→ Textauszug:
============================================================
Gericht: Oberverwaltungsgericht Sachsen-Anhalt
Beschluss verkündet am 05.02.2003
Aktenzeichen: 2 M 370/02
Rechtsgebiete: VwGO, BImSchG


Vorschriften:

VwGO § 80 VII 1
BImSchG § 4 I
1. Das Gericht kann seinen Beschluss nach § 80 Abs. 5 VwGO gemäß § 80 Abs. 7 Satz 1 VwGO auch dann ändern, wenn es inzwischen zu einer anderen Rechtsauffassung gelangt ist.

2. Nachbarschutz gegen Keime aus einer Putenmastanlage scheidet aus, wenn ihre Verbreitung nach wissenschaftlichen Erkenntnissen lediglich nicht ausgeschlossen werden kann, indessen nicht verifiziert werden kann.

3. Zum Mindestabstand zwischen Putenmastanlage und Wohnbebauung.


OBERVERWALTUNGSGERICHT DES LANDES SACHSEN-ANHALT BESCHLUSS

Aktenz.: 2 M 370/02

Datum: 05.02.2003

Tatbestand:

Der Antragssteller wendete sich gegen die der Beigeladenen vom Antragsgegner erteilten Baugenehmigungen vom 10.05.2001 zur Errichtung von zwei Truthühnermastställen für 19.500 Truthühner und vom 28.05.2001 von weiteren drei Truthühnermastställen mit ebenfalls 19.500 Tieren im Außenbereich ... . Die beiden Standorte sind 300 m voneinander und vom Wohnhaus des Antragstellers in der Ortschaft ... 570 und 860 m entfernt.
============================================================
→ Aufgaben:
A. Schreib aus dem Gerichtsbeschluss oben den Abschnitt ab, der mit „OBERVERWALTUNGSGERICHT DES LANDES“ anfängt und bis einschließlich „860 m entfernt.“ geht.
B. Gib die Zeilen aus den Datensätzen unverändert wieder, angefangen bei der Zeile mit „The height and width of the screenshot is (408, 726).“ bis einschließlich der Zeile mit „Looking at the image, I should click on (314, 141).“.

→ Entnommene Daten:
============================================================
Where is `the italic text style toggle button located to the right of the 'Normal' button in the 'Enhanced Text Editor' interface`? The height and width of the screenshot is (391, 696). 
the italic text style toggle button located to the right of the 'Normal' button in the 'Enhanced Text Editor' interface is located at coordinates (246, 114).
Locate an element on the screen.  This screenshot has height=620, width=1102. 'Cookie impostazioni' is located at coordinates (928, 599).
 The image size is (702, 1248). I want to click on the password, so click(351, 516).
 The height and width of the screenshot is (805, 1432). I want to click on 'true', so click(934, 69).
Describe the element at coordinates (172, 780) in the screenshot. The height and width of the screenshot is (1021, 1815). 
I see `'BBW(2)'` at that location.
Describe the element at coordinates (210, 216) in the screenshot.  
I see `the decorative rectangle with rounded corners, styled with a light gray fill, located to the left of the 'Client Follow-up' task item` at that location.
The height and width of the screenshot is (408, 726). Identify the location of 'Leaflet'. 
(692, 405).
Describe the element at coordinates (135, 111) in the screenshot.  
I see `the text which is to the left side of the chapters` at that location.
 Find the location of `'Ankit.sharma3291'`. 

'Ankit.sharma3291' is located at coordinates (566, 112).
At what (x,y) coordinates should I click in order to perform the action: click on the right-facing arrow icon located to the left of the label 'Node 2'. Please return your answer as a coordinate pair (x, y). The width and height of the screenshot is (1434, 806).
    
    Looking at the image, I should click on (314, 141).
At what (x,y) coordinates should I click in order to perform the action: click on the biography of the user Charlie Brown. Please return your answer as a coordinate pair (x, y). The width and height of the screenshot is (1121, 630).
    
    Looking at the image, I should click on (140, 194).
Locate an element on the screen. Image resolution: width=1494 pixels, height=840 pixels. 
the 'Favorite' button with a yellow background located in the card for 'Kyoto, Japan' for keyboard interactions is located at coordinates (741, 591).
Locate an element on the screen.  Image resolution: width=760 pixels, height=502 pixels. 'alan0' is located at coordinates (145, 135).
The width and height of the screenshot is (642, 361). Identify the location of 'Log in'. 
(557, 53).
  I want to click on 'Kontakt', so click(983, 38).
============================================================
→ Lösungen:
A.
OBERVERWALTUNGSGERICHT DES LANDES SACHSEN-ANHALT BESCHLUSS

Aktenz.: 2 M 370/02

Datum: 05.02.2003

Tatbestand:

Der Antragssteller wendete sich gegen die der Beigeladenen vom Antragsgegner erteilten Baugenehmigungen vom 10.05.2001 zur Errichtung von zwei Truthühnermastställen für 19.500 Truthühner und vom 28.05.2001 von weiteren drei Truthühnermastställen mit ebenfalls 19.500 Tieren im Außenbereich ... . Die beiden Standorte sind 300 m voneinander und vom Wohnhaus des Antragstellers in der Ortschaft ... 570 und 860 m entfernt.

B.
The height and width of the screenshot is (408, 726). Identify the location of 'Leaflet'. 
(692, 405).
Describe the element at coordinates (135, 111) in the screenshot.  
I see `the text which is to the left side of the chapters` at that location.
 Find the location of `'Ankit.sharma3291'`. 

'Ankit.sharma3291' is located at coordinates (566, 112).
At what (x,y) coordinates should I click in order to perform the action: click on the right-facing arrow icon located to the left of the label 'Node 2'. Please return your answer as a coordinate pair (x, y). The width and height of the screenshot is (1434, 806).
    
    Looking at the image, I should click on (314, 141).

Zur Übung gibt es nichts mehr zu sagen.